▸ What the exercise asks
In the records below, find the line that contains "The height and width of the screenshot is (450, 1026)." and the line that contains "You are a computer-use agent. The height". Set down exactly those lines and every line between them, and nothing more.

▸ Provided entries
*****

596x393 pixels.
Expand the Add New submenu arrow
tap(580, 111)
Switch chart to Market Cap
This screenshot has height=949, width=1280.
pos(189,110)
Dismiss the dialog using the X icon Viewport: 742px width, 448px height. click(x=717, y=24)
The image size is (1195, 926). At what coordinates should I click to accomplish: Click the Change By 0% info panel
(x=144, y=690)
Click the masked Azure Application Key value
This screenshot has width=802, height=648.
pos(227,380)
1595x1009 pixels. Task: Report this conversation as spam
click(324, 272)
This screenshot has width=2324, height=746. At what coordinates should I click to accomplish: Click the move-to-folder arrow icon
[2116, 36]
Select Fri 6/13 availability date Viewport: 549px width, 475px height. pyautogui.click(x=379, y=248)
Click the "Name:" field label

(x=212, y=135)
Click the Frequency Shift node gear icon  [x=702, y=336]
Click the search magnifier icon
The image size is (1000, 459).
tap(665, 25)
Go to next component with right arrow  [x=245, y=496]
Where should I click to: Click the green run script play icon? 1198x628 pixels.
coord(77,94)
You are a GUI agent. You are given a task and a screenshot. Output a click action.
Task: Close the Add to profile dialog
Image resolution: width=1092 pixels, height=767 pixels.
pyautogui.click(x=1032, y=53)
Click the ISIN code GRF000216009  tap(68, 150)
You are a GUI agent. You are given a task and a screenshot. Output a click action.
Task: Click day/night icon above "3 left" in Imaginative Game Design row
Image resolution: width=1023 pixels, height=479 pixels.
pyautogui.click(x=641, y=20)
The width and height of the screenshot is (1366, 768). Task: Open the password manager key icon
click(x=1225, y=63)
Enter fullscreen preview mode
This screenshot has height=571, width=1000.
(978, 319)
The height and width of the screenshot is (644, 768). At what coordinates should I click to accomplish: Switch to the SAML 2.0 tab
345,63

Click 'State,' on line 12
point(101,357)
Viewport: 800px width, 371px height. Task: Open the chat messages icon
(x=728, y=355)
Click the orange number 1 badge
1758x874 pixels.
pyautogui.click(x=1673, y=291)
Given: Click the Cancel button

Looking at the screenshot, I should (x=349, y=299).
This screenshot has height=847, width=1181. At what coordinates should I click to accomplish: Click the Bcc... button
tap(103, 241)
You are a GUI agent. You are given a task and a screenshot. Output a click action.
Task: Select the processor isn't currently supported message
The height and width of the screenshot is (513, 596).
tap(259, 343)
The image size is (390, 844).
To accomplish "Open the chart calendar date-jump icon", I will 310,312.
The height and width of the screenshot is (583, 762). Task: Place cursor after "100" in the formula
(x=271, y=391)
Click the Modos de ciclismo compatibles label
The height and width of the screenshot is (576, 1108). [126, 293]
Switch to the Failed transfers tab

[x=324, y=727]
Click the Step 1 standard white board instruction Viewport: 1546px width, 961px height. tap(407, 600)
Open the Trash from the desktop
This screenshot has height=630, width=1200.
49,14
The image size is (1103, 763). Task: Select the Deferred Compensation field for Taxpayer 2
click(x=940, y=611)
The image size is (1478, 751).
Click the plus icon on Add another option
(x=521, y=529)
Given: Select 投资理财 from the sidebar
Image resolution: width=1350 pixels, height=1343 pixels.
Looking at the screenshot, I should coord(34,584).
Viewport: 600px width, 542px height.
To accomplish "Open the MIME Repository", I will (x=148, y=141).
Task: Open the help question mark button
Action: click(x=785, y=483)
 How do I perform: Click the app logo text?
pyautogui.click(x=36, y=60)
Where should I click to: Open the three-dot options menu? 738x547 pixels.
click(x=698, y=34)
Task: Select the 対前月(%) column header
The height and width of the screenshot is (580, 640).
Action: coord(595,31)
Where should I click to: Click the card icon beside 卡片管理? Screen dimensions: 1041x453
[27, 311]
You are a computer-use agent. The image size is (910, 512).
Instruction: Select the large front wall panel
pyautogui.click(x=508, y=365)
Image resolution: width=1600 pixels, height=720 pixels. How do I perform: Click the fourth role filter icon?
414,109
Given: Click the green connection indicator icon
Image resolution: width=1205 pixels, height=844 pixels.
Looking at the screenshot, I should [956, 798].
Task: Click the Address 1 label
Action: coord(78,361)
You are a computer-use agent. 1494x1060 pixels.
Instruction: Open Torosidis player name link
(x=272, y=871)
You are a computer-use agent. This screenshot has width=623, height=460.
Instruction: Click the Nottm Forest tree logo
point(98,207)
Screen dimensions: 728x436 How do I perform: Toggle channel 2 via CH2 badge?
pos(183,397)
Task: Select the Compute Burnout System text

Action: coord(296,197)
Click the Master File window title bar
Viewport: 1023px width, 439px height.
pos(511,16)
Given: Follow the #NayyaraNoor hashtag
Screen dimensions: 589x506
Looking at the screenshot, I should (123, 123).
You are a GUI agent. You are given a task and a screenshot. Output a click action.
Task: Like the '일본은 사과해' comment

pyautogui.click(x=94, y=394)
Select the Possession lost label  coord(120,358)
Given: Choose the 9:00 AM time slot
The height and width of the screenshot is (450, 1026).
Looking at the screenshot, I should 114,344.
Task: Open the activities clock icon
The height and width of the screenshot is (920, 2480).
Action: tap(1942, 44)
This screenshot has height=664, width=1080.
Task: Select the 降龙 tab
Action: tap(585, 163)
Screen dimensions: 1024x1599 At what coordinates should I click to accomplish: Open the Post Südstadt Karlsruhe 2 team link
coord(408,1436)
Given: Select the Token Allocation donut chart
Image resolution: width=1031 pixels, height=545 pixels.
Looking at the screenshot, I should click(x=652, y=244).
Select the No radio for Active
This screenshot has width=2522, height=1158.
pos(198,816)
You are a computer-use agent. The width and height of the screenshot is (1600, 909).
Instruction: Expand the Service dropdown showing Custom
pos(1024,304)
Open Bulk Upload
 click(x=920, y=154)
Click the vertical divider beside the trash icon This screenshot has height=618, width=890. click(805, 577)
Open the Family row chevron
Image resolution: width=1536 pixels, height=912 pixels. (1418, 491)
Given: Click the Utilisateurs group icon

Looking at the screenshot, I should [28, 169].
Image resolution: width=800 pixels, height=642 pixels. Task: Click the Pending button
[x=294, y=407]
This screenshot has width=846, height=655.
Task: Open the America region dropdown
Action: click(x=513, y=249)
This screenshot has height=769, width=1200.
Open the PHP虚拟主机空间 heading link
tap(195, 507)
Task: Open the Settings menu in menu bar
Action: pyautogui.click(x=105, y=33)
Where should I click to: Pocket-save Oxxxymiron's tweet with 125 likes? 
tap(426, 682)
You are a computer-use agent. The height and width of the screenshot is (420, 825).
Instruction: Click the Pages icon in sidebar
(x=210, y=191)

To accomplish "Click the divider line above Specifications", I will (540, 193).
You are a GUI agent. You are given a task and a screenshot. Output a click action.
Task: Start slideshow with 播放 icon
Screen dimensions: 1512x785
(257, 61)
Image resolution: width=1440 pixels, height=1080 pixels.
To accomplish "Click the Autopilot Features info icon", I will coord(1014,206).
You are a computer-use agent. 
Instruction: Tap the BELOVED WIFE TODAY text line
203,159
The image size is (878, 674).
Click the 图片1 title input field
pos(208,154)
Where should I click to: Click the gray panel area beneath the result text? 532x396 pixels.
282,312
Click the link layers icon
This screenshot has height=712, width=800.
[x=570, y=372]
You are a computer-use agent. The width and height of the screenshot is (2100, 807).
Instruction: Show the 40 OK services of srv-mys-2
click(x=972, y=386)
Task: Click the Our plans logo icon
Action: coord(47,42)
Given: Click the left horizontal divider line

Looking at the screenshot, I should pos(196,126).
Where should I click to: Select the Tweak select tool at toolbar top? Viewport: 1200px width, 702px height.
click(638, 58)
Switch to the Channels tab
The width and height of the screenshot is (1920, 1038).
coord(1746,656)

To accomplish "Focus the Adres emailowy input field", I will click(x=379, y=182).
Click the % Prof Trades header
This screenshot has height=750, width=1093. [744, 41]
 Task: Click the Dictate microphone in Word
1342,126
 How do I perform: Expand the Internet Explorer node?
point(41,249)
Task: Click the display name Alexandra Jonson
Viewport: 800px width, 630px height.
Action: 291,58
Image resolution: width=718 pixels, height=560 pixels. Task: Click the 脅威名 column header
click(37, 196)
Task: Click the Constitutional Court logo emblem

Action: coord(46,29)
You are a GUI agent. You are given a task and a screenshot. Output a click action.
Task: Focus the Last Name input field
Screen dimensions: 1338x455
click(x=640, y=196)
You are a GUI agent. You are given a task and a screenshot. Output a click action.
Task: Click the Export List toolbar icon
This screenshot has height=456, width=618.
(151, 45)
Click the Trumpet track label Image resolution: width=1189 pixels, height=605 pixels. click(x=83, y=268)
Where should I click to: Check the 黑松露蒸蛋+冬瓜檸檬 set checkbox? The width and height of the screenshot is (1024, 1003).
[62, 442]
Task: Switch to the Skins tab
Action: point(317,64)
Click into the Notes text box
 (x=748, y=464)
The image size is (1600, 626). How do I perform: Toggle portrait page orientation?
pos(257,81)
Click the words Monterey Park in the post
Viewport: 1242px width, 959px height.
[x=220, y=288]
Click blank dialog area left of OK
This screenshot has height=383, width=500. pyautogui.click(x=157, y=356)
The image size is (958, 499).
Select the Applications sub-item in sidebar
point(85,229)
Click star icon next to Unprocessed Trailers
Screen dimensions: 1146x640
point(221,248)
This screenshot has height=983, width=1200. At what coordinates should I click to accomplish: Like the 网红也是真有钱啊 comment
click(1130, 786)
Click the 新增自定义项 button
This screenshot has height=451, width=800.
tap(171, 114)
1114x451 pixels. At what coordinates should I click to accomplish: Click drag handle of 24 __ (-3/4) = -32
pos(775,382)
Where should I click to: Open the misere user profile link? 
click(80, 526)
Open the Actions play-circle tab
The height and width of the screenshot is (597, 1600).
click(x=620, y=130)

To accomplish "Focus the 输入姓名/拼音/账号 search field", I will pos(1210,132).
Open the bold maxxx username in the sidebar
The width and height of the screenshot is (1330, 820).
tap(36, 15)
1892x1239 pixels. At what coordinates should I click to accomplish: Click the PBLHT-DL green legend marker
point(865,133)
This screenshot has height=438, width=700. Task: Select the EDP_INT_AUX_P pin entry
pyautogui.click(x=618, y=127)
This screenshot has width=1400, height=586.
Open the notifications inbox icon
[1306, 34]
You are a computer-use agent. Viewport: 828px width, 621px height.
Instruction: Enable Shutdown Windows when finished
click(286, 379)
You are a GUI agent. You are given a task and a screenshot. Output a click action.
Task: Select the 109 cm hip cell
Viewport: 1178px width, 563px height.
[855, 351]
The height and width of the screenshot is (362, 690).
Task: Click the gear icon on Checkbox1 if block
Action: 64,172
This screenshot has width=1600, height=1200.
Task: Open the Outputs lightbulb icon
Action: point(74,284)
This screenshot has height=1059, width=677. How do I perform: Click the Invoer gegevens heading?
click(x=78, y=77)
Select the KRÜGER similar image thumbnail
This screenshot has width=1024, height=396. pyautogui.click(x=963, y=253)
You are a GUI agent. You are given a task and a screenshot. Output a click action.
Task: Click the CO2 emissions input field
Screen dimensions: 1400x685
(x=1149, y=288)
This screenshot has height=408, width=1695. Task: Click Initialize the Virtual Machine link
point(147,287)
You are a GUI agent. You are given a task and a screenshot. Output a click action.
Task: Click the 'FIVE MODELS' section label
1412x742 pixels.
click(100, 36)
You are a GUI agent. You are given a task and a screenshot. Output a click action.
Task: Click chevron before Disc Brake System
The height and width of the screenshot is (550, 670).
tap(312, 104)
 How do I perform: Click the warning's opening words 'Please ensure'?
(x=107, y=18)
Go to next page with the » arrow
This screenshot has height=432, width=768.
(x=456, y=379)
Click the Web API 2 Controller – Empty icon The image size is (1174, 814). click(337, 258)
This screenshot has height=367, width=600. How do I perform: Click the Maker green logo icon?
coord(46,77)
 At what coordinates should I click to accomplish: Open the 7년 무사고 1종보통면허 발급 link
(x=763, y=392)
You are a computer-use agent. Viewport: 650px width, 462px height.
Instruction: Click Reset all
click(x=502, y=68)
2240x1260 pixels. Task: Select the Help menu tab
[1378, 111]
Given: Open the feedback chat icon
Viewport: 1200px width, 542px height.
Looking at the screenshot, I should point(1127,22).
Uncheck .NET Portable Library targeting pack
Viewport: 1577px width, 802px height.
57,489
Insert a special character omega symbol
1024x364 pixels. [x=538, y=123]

*****

▸ Solution for this problem
The height and width of the screenshot is (450, 1026).
Looking at the screenshot, I should 114,344.
Task: Open the activities clock icon
The height and width of the screenshot is (920, 2480).
Action: tap(1942, 44)
This screenshot has height=664, width=1080.
Task: Select the 降龙 tab
Action: tap(585, 163)
Screen dimensions: 1024x1599 At what coordinates should I click to accomplish: Open the Post Südstadt Karlsruhe 2 team link
coord(408,1436)
Given: Select the Token Allocation donut chart
Image resolution: width=1031 pixels, height=545 pixels.
Looking at the screenshot, I should click(x=652, y=244).
Select the No radio for Active
This screenshot has width=2522, height=1158.
pos(198,816)
You are a computer-use agent. The width and height of the screenshot is (1600, 909).
Instruction: Expand the Service dropdown showing Custom
pos(1024,304)
Open Bulk Upload
 click(x=920, y=154)
Click the vertical divider beside the trash icon This screenshot has height=618, width=890. click(805, 577)
Open the Family row chevron
Image resolution: width=1536 pixels, height=912 pixels. (1418, 491)
Given: Click the Utilisateurs group icon

Looking at the screenshot, I should [28, 169].
Image resolution: width=800 pixels, height=642 pixels. Task: Click the Pending button
[x=294, y=407]
This screenshot has width=846, height=655.
Task: Open the America region dropdown
Action: click(x=513, y=249)
This screenshot has height=769, width=1200.
Open the PHP虚拟主机空间 heading link
tap(195, 507)
Task: Open the Settings menu in menu bar
Action: pyautogui.click(x=105, y=33)
Where should I click to: Pocket-save Oxxxymiron's tweet with 125 likes? 
tap(426, 682)
You are a computer-use agent. The height and width of the screenshot is (420, 825).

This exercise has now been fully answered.